Fairly recently we all came upon a rpadblock in our ancestral hunts, and it was at this time the three of us found each other. It was all over a man named Benjamin Braxton. Then I remembered the strange visitor with the photos who had come to my grandmother's house. It looked to me like the two stories might represent the same person.
Martha Lambert, Ben's "real" wife
My two cousins Delle and I all confessed confusion over this man because we had so little information on Benjamin. Was the story true, or a family myth? Did he have two wives or one? At the same time? Was there a divorce? Was one of the marriages not legal? Was my great-grandmother really his daughter, since she wasn't listed on any of the census records of his family?

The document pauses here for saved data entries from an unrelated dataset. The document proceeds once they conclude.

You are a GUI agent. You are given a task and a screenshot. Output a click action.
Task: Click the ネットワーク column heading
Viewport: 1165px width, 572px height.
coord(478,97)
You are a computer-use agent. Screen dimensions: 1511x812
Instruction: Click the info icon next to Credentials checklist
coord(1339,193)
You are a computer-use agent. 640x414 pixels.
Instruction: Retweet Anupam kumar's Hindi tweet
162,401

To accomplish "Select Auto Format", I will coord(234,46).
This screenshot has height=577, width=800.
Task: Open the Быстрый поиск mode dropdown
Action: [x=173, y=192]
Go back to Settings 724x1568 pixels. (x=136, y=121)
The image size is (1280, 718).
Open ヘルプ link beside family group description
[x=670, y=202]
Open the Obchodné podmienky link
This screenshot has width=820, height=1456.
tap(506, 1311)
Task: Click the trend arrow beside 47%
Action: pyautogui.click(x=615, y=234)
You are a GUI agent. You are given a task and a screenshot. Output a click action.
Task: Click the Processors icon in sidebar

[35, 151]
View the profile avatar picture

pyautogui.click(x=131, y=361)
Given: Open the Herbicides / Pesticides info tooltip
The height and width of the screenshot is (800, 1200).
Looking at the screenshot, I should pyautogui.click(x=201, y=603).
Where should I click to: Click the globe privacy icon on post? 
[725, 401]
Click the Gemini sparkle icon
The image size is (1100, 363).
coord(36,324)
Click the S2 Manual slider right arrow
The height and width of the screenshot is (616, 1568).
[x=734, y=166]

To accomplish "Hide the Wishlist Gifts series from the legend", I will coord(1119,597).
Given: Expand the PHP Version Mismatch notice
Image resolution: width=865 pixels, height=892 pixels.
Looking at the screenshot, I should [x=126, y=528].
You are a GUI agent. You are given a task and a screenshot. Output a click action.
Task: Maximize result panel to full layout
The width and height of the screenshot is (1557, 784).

Then we discovered there were stories about Ben being a Union soldier. But there were also stories about him being a  Confederate soldier. Was he both? A deserter? A traitor? And  if he was also a bigamist--what was he thinking?

Della Y came up with some pictures and information that said he was a Confederate private, along with two of his brothers, as well as the photo of Benjamin in CSA uniform. Della N found our great-grandmother's death certificate that confirmed she had gone by the maiden name Braxton (that, too, had been in question). But she had also used the last name Lambert at one time.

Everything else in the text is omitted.